Será mesmo inevitável?

Os números indicam-nos que sim. Ou temos uma mudança radical de comportamento da população em matéria de contactos sociais, a par com a capacidade para diagnosticar e isolar mais depressa os casos positivos, ou, então, será inevitável avançarmos para isso.
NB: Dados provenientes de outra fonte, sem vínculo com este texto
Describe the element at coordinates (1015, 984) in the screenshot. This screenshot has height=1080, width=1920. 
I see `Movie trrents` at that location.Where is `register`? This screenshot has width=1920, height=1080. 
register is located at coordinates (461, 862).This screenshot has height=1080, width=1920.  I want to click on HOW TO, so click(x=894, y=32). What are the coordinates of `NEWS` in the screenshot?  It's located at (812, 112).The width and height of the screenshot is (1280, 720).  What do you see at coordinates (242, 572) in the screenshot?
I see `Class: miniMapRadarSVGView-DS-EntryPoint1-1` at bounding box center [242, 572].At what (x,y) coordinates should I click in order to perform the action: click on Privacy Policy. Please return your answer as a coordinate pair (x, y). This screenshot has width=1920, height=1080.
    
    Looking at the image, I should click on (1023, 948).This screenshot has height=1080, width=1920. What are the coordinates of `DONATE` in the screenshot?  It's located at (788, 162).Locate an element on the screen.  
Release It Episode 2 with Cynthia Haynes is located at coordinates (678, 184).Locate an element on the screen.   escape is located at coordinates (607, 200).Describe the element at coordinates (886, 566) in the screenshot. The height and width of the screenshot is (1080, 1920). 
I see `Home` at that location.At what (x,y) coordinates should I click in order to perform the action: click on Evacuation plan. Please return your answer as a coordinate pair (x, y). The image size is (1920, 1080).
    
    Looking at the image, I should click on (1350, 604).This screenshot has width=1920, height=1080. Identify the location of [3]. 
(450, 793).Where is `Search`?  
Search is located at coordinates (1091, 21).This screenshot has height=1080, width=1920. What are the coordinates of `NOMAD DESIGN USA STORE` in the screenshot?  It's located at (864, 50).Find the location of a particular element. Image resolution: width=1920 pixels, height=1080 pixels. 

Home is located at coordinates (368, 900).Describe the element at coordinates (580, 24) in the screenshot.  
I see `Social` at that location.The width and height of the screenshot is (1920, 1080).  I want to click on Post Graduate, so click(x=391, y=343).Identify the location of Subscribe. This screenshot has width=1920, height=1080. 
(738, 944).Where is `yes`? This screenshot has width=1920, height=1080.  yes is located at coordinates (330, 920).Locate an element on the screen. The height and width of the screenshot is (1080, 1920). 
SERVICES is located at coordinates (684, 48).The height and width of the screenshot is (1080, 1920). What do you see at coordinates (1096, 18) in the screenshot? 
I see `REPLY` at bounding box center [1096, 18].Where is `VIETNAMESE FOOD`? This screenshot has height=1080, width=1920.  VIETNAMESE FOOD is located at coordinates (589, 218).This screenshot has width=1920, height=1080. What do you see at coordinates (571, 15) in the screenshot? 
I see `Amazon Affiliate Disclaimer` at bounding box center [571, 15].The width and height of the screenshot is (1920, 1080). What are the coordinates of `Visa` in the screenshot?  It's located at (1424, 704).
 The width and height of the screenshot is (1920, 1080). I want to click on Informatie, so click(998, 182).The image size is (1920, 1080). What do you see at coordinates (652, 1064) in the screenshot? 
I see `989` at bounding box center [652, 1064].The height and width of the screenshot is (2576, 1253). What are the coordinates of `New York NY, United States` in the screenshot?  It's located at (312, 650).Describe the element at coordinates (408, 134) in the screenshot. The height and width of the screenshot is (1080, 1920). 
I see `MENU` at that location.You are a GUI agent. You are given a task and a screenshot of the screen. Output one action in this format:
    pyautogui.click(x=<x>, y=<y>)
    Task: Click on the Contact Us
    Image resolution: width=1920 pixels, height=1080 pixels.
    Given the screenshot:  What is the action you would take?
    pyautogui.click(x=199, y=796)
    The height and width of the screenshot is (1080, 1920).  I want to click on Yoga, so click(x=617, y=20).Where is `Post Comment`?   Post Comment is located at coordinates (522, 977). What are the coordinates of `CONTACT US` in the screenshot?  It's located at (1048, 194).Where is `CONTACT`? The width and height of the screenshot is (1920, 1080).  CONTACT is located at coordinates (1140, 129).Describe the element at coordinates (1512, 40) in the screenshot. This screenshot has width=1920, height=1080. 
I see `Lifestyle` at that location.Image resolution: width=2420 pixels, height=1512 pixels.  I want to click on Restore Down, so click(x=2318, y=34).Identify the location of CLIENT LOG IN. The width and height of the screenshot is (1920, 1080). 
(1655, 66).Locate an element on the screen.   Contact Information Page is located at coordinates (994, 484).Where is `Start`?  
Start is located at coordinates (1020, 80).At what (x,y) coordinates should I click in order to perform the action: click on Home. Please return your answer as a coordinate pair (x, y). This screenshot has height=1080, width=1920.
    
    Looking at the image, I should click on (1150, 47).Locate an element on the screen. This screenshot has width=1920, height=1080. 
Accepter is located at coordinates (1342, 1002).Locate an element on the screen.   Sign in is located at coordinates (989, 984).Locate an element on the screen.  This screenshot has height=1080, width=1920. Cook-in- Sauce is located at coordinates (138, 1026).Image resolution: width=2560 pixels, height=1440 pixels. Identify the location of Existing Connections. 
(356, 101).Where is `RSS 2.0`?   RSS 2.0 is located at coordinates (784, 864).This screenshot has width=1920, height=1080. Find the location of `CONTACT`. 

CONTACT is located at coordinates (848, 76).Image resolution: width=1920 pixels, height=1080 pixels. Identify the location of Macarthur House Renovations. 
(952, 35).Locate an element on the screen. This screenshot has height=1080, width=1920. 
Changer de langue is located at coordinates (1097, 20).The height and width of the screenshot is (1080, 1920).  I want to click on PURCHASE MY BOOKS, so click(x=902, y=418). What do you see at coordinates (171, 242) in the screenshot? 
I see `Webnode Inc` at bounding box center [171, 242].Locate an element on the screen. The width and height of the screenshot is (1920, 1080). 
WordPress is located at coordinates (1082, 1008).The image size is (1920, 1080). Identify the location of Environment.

A uma escala mais alargada?

Pelo menos, as regiões metropolitanas de Porto e Lisboa e outros grandes centros urbanos como Braga, Guimarães, Paços de Ferreira e Matosinhos vão ter que aplicar medidas mais drásticas de restrição da mobilidade social.

Caso contrário, vamos continuar a ter estes números elevados, sem inverter a curva ascendente de novos casos que já está a criar uma pressão insustentável nos cuidados de saúde primários e, também, nos cuidados de saúde hospitalares.

Se não queremos parar o SNS é preciso fazer alguma coisa.

Mas a mobilidade social não pode ser restringida indeterminadamente. Quando fomos forçados ao confinamento, os números estabilizaram em baixo, mas o levantamento das restrições trouxe o cenário a que agora assistimos, de aumento descontrolado de casos. Quem ou o quê que falha?

O que está, verdadeiramente, a falhar é a estratégia de comunicação do Governo e da DGS.

Nós temos tido mensagens contraditórias desde o início da pandemia. Houve eventos que foram autorizados e outros, nas mesmas condições, que não foram. Agora, estamos a testar o regresso dos adeptos aos estádios de futebol, quando os números de novas infeções estão altíssimos.

E não foi explicado às pessoas o quê que significa estar em risco para desenvolver a doença.

"As medidas que estão a ser implementadas para o combate à pandemia podem ter um impacto positivo no controlo da gripe. Podemos vir a ter um inverno tranquilo em termos de casos de gripe"

As pessoas continuam a assumir que ir a casa de familiares é um momento normal e sem perigo quando, de facto, é nos eventos familiares que se registam mais contágios.

É aí que entra, também, aquela ideia de que só acontece aos outros.

Sim, o relaxamento, que acontece, também, nos locais de trabalho.

Temos todas as recomendações para usarmos os equipamentos de proteção, as desinfeções e tudo mas, depois, na pausa, vale tudo. As pessoas tiram as máscaras quando falam umas com as outras, deitando por terra o esforço daquela empresa para minimizar o impacto da pandemia.

O mesmo acontece nas escolas. É um sítio onde se passa muito tempo em contacto entre crianças e jovens mas esquecemo-nos de dizer aos jovens que eles continuam a ter contactos com pessoas que lhes podem transmitir a doença e que, por isso, o local mais seguro é a sua própria residência.

E esta é uma regra válida para toda a comunidade: o único espaço onde as pessoas podem relaxar é em casa quando só lá estão os seus familiares diretos, aqueles que residem naquela casa e não qualquer outra pessoa que, apesar de ser da família, não vive ali.

É essa mentalidade que falta às pessoas e quem tem responsabilidade sobre as empresas, sobre os espaços comerciais, precisa de ter uma capacidade de fiscalizar forte para que possamos continuar a ajudar as pessoas a perceber quais são os comportamentos de risco e que devem ser, a todo o custo, evitados.